Basil the Great addresses his reader as a friend, urging the cultivation of lasting spiritual values over worldly goods. He illustrates his argument with everyday examples—the work of bees, the practice of musicians and athletes—showing that all progress is achieved step by step. Young readers, he argues, should likewise acquire enduring values through the works of ancient authors. “Xenophon sought to depict the historical and human figure of his master, applying Socrates’s ideas and principles to practical life.

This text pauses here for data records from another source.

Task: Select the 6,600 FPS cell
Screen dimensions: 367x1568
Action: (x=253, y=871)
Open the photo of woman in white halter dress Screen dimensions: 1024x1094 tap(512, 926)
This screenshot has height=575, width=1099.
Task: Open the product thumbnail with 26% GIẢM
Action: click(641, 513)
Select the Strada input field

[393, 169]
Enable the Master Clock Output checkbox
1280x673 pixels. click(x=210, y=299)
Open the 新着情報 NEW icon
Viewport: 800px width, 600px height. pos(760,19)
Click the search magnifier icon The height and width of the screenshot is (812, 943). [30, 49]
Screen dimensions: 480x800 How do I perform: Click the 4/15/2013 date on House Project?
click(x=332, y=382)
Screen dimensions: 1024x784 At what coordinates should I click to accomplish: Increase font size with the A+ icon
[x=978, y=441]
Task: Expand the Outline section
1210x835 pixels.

He followed this method in his brief work on the philosopher’s trial and death, showing through Socrates’s own words the heroism with which he accepted his sentence.” Based on available evidence, Hess was the first to publish this work, implying that he may have received the manuscript in Buda.
The paper used for this edition came from the same mill as that of the Chronica Hungarorum, though the watermarks differ. Unusually for the time, the colophon bears only Hess’s initials: “Sic finis libelli Basilii est per A. H. Bude” (“Here ends the book of Basil, by A. H. in Buda”). Moreover, this colophon does not appear at the end of the book but after the first treatise, on the recto of the fifteenth leaf, as space allowed only there. “The print consists of two quires—two gatherings of ten leaves each—with 24 lines per page. The final (fortieth) page was so tightly set that the compositor had to compress the words and make frequent use of abbreviations.” Today, only two printed copies are known to survive: one in Vienna and one in Eichstätt.

== The Printing Press ==

“It seems that the first printing press in Hungary operated with a single press, and the most complex task, the typesetting, was carried out by Hess himself. Earlier theories assumed three presses and about a dozen assistants. Although there has been debate over whether the Buda printer cast his type locally or brought it from Rome, it is most likely that Hess traveled to Buda in the spring of 1471 carrying his half-hundredweight set of type rather than matrices, since worn types could easily have been replaced using the latter.” According to Gedeon Borsa, it was common practice for newly independent printers not to receive matrices but only a supply of type. József Fitz estimated Hess’s type set at twenty-one capital letters, twenty-five lowercase letters, four ligatures, twenty-six abbreviation marks, and four punctuation marks. “One often-debated question concerns the pace at which the Chronica was printed. If we accept Borsa’s argument that the work must have been started before the death of János Vitéz (to whom the original dedication was addressed), Hess would have had roughly ten months to complete it, assuming his arrival in Buda in the spring of 1472. Yet this raises the question of why Hess wrote in the dedication that he had long been without work, when this period could have lasted only from April to July—no more than four months, likely even less.” It is therefore more probable that he began his work in 1471, printing about seven or eight pages per month. Aladár Ballagi believed that the printing press was ultimately destroyed by some natural disaster.

Today a square is named after him in Budapest.